Samstag, 1. Mai 2010

Die Bettlerin von Belleville

In lichten Momenten hat sie Humor. Wenn die Chinesen von Belleville in ihren Gemüseladen oder ihr Restaurant zur Arbeit gehen, wenn die sorgsam gekleideten Büroangestellten auf dem Weg zur Metro sind und junge Araber und Afrikaner sich im Vorbeigehen laut klatschend die Hände reichen, ohne sich dabei in die Augen zu sehen, dann ist für sie die beste Zeit.

Ihr Blick ist ausdruckslos, ihre Haut ist fahl und ihre dünnen, glanzlose Haare sind ungekämmt.

„Hätten Sie eine Münze?“, fragt sie die Passanten mit einer eigentümlichen Sprachmelodie, deren Ton gegen Ende des Satzes immer weiter anzusteigen scheint.

„ Ich werde sie doch nicht gleich um einen Schein bitten“, fügt manchmal fast schon ein bisschen kokett hinzu. Dann lächelt sie und entblößt dabei ihre schwärzlichen Zähne. Das sind die guten Tage.

In schlechteren Momenten entgleitet ihr der Humor ihrer kleinen Kombination. Dann bittet sie die Passanten tonlos und ohne weitere Umschweife um einen Schein, manchmal auch ganz ohne vorher ein wenig bescheidener Münzen ins Spiel gebracht zu haben.

Sie ist der beste Beweis, dass eine Frau immer eine Frau bleibt. Wie hat sie mich aus meinen Tagträumen aufgeschreckt, als sie zum ersten Mal vor mir stand und mit der gleichen Geste wie ich gedankenverloren in den Haaren drehte. Die Bettlerin von Belleville mit den wirr abstehenden Haaren und dem ausdruckslosen Gesicht, mein Spiegelbild. Ich blieb sofort stehen und zückte mein Portemonnaie. Seither habe ich es nie mehr geschafft, einfach an ihr vorbei zu gehen, so groß die Eile auch manchmal war. Und dass bei den vielen Bettlern, die man jeden Tag in Paris ignoriert.

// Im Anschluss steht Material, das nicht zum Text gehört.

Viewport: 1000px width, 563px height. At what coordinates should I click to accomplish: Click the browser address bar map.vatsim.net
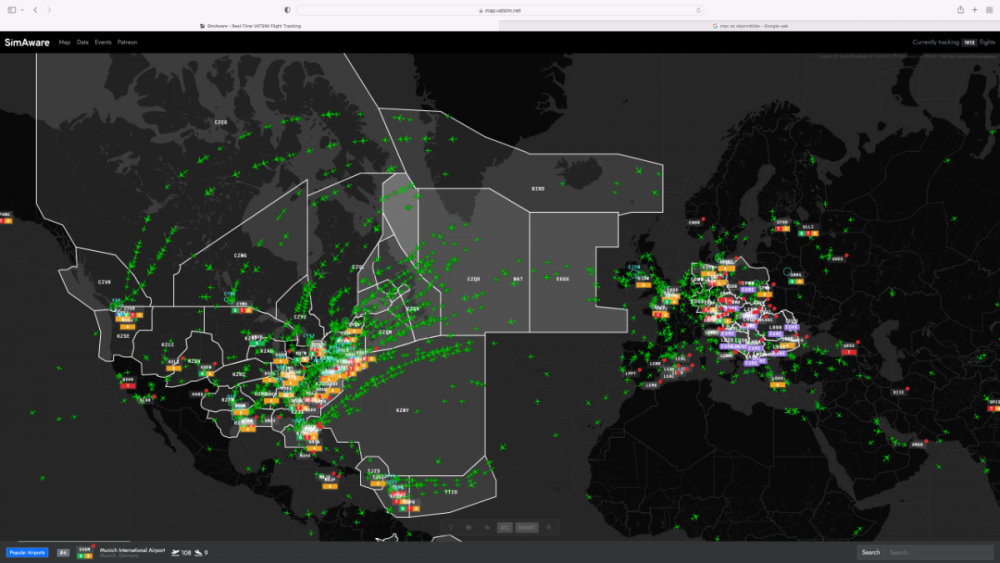coord(502,10)

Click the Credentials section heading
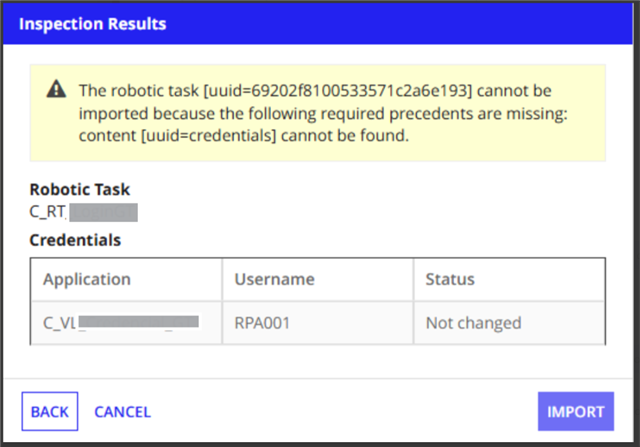pos(75,240)
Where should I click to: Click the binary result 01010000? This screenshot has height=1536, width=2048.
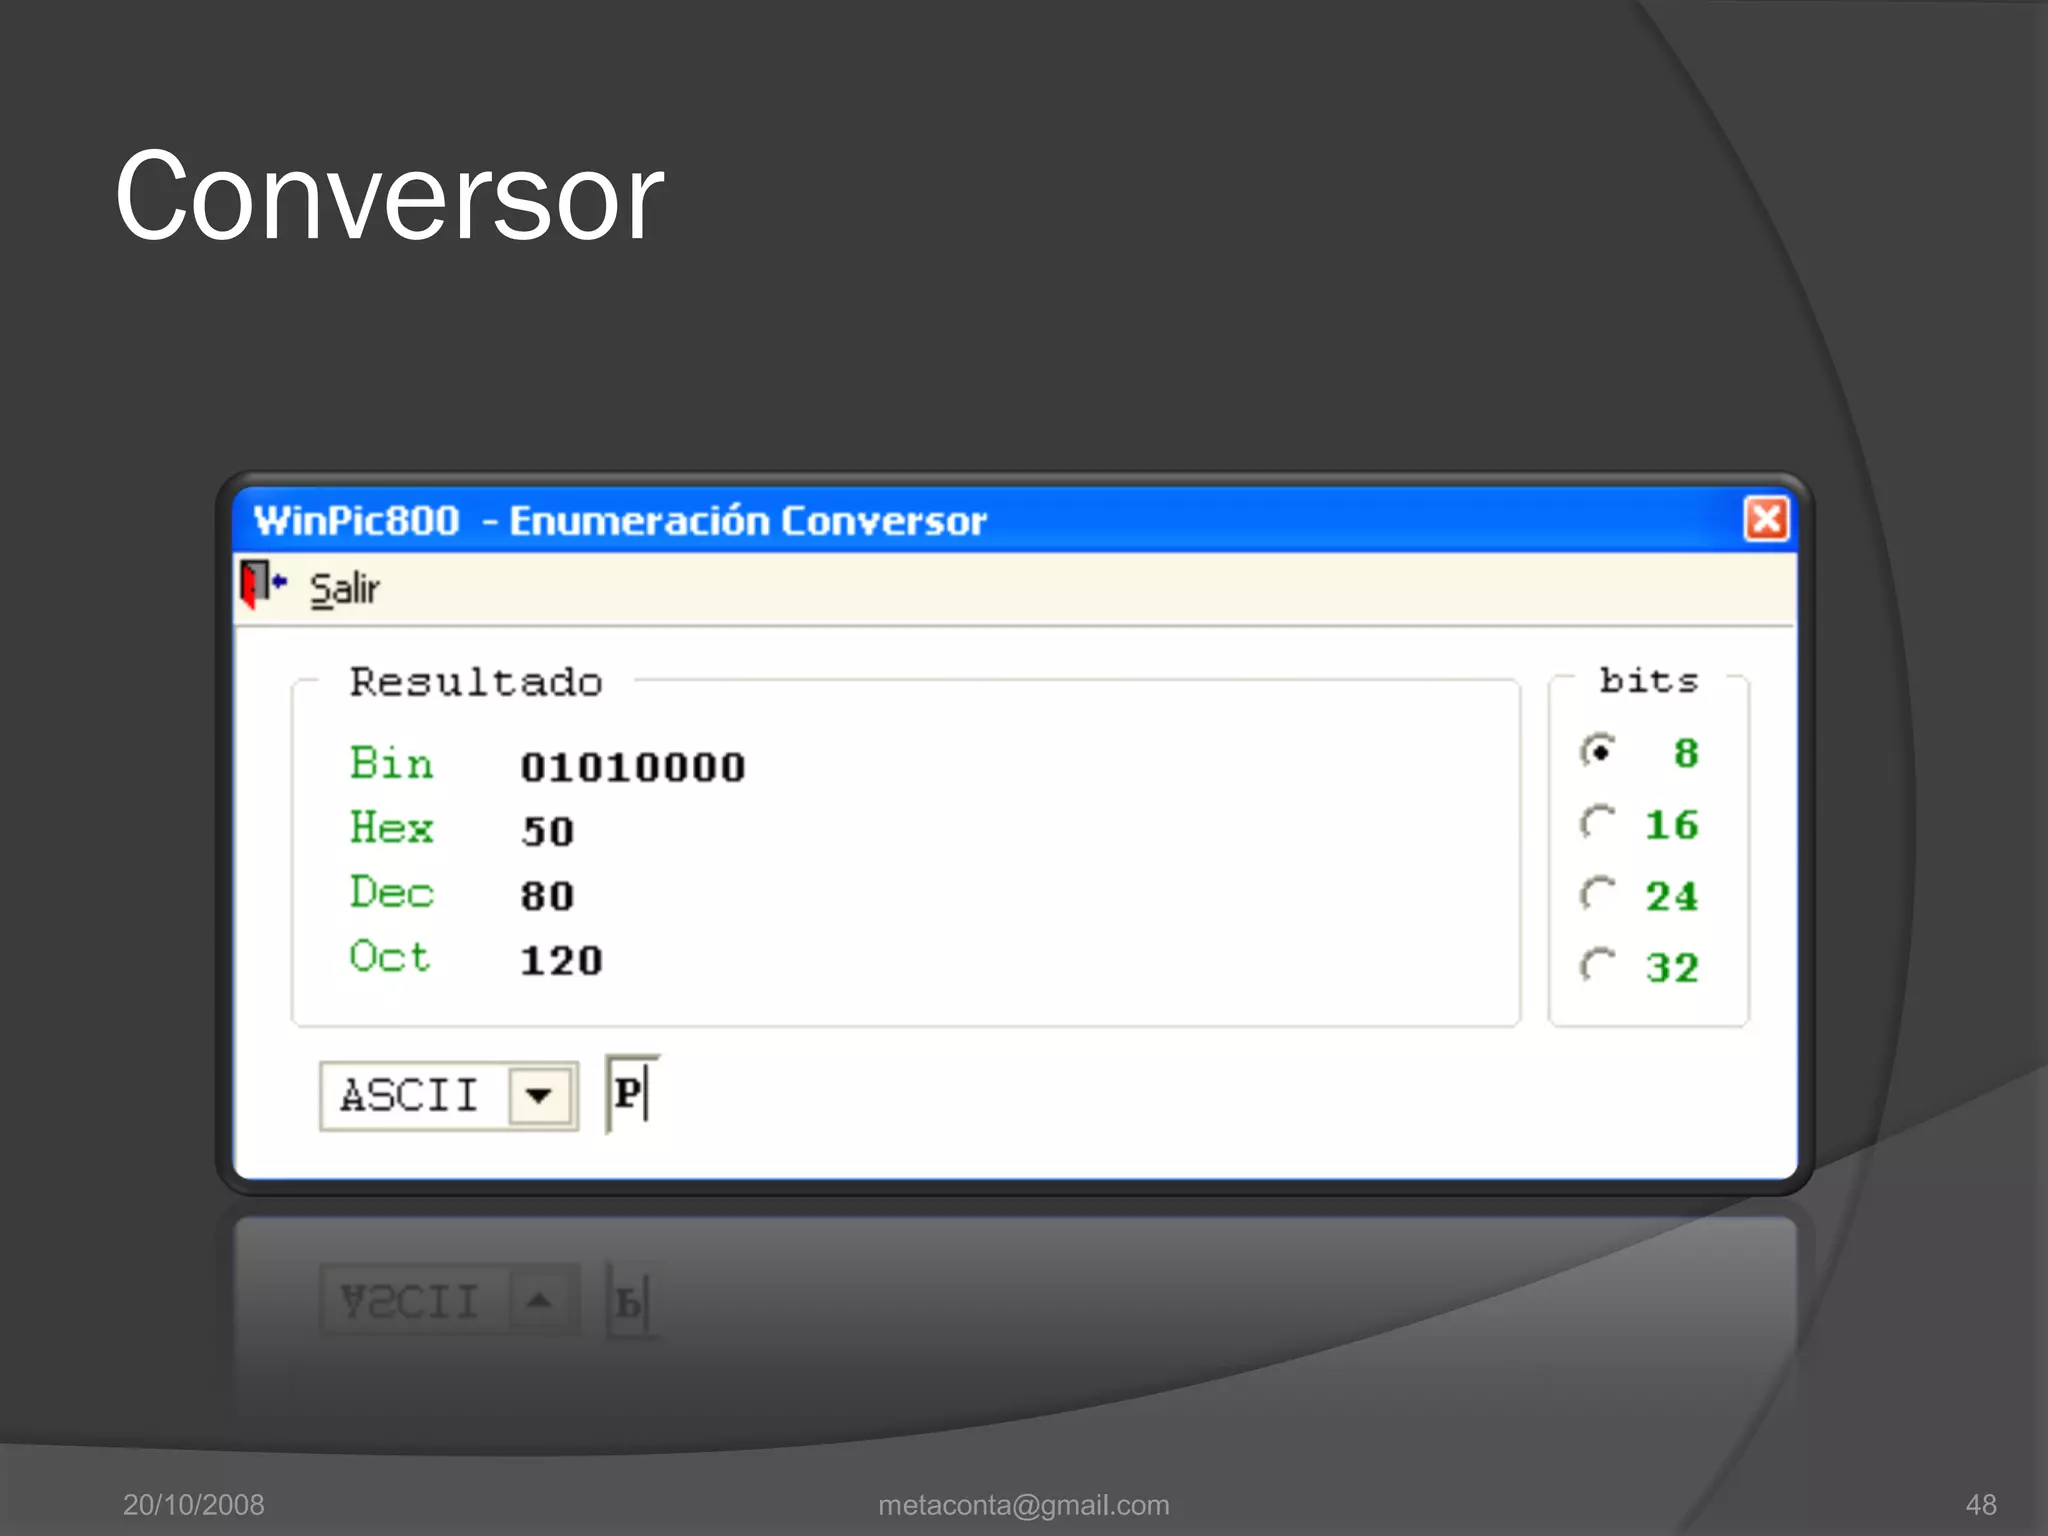pyautogui.click(x=633, y=768)
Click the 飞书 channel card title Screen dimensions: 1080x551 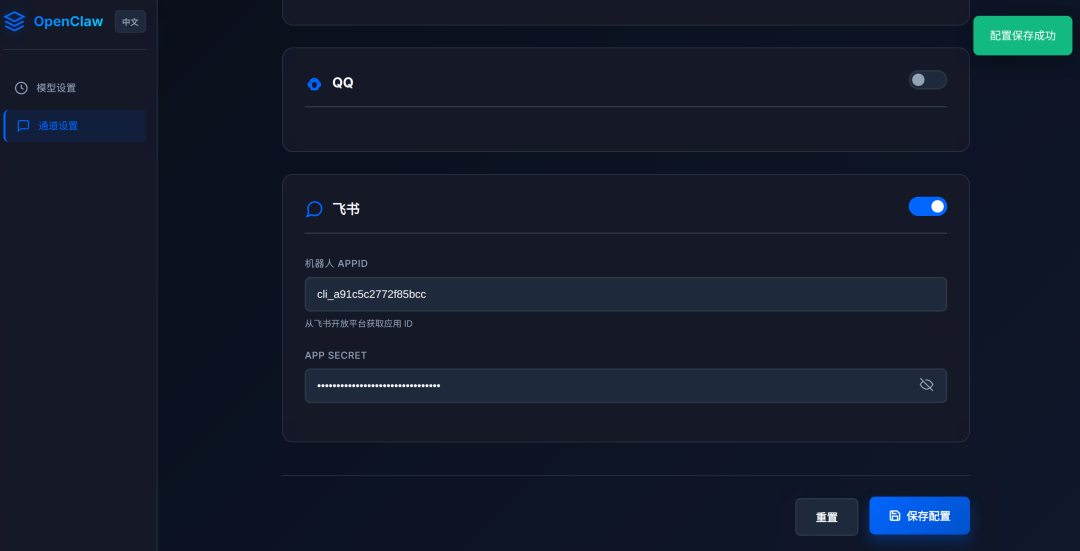click(x=346, y=209)
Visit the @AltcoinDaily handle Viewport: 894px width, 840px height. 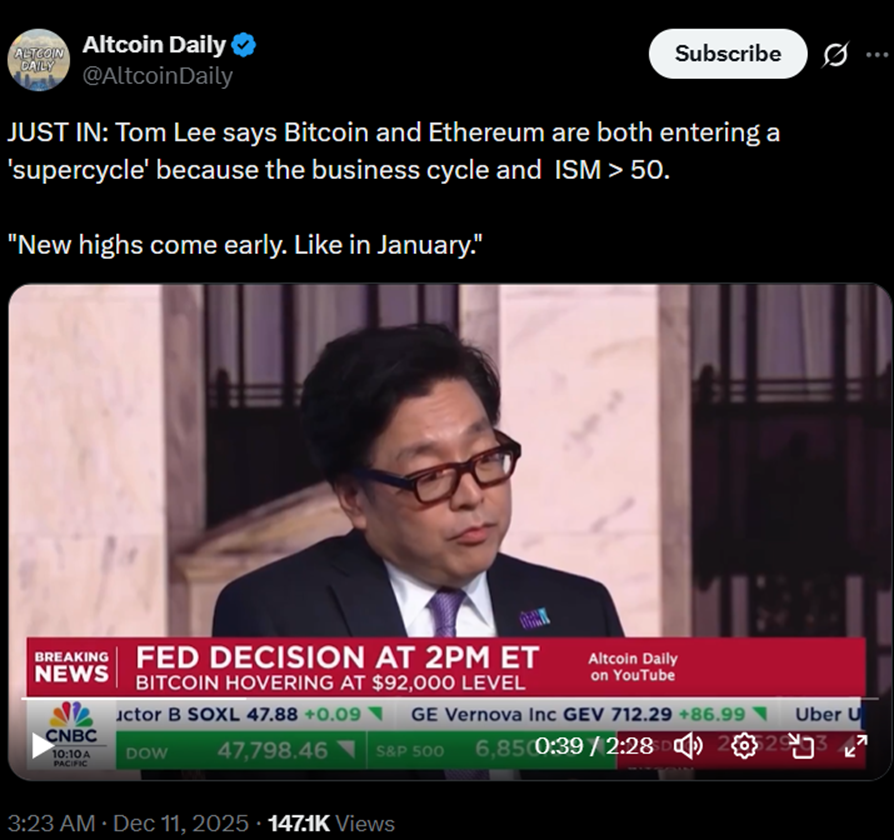coord(157,76)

Ein andermal bat sie mich um Zigaretten. Als ich erwiderte, dass ich nicht rauche, fasste sie sich erschrocken ins Gesicht.

„Sieht man stark, dass ich rauche?“, fragte sie offensichtlich bestürzt. Auch bei Frauen, die nicht mehr die Kraft oder die Gelegenheit haben, sich morgens zu kämmen, stirbt die Eitelkeit nie ganz.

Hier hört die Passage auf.